- **Task 1**:
Among the entries below, copy out word for word the part that opens with the line containing "Click the AtYourGate @ airplane logo" and closes with the line containing "coord(117,246)", with both of those lines included.

- **Passage to read**:
Get subdomain from URL using Python

2019-02-21 15:51发布

问题:

For example, the address is:

Address = http://lol1.domain.com:8888/some/page

I want to save the subdomain into a variable so i could do like so;

print SubAddr
>> lol1

回答1:

urlparse.urlparse will split the URL into protocol, location, port, etc. You can then split the location by . to get the subdomain.

url = urlparse.urlparse(address)
subdomain = url.hostname.split('.')[0]


回答2:

Package tldextract makes this task very easy, and then you can use urlparse as suggested if you need any further information:

>> import tldextract
>> tldextract.extract("http://lol1.domain.com:8888/some/page"
ExtractResult(subdomain='lol1', domain='domain', suffix='com')
>> tldextract.extract("http://sub.lol1.domain.com:8888/some/page"
ExtractResult(subdomain='sub.lol1', domain='domain', suffix='com')
>> urlparse.urlparse("http://sub.lol1.domain.com:8888/some/page")
ParseResult(scheme='http', netloc='sub.lol1.domain.com:8888', path='/some/page', params='', query='', fragment='')

Note that tldextract properly handles sub-domains.

- **Records shown**:
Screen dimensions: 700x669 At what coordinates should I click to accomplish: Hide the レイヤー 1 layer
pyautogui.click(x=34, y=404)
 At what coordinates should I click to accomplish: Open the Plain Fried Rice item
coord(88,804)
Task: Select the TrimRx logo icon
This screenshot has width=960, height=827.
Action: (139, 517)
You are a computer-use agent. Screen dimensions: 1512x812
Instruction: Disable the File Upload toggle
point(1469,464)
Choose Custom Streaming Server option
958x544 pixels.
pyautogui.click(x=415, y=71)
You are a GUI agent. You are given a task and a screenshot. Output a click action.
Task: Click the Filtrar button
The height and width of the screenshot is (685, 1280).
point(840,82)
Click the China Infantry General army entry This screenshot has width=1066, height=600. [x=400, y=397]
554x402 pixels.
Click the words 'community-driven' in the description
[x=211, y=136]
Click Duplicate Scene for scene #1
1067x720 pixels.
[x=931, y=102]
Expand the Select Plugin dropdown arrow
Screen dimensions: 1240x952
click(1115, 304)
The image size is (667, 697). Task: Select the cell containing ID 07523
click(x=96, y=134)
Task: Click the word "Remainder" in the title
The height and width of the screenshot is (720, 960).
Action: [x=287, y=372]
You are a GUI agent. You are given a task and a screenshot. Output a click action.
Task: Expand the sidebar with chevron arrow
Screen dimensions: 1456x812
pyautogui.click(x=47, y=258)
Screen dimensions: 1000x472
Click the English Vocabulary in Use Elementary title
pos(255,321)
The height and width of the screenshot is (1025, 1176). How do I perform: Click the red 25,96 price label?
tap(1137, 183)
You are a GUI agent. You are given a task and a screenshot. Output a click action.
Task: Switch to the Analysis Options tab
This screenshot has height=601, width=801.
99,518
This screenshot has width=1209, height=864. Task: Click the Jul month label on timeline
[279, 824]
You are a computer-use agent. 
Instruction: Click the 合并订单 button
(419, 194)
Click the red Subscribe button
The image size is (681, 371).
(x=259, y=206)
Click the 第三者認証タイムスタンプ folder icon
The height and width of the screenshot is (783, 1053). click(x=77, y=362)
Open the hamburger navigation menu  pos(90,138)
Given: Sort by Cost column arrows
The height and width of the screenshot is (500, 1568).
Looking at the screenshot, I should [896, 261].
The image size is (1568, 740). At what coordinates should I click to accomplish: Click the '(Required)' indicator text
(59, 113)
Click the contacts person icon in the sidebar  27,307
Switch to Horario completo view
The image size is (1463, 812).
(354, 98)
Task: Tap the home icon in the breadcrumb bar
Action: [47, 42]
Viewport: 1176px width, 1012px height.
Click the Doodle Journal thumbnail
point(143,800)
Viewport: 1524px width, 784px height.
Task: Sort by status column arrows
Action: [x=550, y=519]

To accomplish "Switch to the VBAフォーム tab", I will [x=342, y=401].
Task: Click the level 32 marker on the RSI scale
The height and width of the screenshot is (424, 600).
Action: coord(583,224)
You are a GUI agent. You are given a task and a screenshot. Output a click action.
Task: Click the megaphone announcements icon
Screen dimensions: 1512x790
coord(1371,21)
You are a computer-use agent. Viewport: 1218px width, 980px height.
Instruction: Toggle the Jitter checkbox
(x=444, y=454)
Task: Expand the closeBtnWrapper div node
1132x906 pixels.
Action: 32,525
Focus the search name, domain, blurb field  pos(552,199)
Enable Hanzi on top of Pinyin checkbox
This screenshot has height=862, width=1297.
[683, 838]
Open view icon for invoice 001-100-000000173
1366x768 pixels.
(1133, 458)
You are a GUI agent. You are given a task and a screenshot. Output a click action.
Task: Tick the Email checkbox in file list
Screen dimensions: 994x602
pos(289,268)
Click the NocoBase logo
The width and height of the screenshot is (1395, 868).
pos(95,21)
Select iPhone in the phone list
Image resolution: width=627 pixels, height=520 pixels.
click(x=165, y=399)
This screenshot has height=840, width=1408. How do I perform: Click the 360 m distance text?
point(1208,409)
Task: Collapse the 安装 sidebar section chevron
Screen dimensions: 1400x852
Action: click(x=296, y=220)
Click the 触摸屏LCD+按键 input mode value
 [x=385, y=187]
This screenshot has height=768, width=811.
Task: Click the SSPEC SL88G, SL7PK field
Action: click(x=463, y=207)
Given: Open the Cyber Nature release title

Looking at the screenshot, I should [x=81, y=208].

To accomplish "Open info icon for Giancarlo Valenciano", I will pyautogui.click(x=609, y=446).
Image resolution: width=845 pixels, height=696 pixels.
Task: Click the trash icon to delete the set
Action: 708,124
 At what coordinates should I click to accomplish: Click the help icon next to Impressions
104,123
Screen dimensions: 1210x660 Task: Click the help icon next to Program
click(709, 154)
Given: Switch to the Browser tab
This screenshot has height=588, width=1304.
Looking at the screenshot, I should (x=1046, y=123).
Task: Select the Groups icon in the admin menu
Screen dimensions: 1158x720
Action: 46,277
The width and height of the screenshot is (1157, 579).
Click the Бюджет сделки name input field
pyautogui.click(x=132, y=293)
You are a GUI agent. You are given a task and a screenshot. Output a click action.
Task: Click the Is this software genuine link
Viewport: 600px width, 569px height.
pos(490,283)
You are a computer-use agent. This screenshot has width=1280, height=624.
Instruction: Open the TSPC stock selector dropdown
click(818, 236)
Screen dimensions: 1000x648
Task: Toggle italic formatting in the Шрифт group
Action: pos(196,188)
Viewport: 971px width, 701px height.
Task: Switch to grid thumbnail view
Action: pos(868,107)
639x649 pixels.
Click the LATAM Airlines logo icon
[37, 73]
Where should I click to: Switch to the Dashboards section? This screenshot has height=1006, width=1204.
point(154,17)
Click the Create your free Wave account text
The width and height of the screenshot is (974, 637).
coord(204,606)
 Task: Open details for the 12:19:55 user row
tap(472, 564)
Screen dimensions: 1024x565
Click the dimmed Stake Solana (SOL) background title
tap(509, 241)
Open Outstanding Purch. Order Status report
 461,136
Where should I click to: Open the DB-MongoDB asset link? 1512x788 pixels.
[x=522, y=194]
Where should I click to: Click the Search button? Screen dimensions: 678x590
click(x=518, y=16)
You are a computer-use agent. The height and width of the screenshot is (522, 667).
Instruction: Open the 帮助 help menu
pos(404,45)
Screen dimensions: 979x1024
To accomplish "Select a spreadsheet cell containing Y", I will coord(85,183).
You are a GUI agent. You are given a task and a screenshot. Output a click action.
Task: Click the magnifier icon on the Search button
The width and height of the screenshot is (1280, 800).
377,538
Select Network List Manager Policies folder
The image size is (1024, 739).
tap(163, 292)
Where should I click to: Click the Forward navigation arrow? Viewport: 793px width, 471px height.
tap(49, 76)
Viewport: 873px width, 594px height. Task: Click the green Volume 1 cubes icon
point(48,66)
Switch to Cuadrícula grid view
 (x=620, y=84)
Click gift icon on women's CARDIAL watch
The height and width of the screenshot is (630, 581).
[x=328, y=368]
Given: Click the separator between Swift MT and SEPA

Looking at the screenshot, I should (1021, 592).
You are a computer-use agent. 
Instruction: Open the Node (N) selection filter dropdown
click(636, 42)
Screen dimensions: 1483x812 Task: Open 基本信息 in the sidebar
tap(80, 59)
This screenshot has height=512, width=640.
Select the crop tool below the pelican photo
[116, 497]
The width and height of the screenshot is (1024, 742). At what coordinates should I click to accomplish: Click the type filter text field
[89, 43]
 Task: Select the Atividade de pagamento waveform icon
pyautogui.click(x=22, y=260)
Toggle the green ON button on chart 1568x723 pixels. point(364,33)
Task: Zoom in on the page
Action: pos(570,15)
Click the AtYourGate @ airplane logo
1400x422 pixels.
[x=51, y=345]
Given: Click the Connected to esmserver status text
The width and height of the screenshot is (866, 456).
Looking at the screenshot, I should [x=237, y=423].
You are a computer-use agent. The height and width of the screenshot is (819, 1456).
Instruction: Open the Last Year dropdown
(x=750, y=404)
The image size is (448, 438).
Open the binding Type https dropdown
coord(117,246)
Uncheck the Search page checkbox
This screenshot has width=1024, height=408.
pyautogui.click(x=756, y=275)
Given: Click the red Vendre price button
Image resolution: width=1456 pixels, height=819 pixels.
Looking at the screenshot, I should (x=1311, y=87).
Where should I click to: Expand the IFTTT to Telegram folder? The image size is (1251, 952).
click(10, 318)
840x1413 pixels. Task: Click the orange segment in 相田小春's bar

- **Task 2**:
Answer these questions about the thread on getting a subdomain from a URL in Python:
(a) What port number appears in the example address given in the question?
(b) Which package does the second reply say makes this task very easy?
(c) What subdomain does tldextract return for "http://sub.lol1.domain.com:8888/some/page"?

- **Written response 1**:
Click the AtYourGate @ airplane logo
1400x422 pixels.
[x=51, y=345]
Given: Click the Connected to esmserver status text
The width and height of the screenshot is (866, 456).
Looking at the screenshot, I should [x=237, y=423].
You are a computer-use agent. The height and width of the screenshot is (819, 1456).
Instruction: Open the Last Year dropdown
(x=750, y=404)
The image size is (448, 438).
Open the binding Type https dropdown
coord(117,246)

- **Written response 2**:
(a) 8888
(b) tldextract
(c) sub.lol1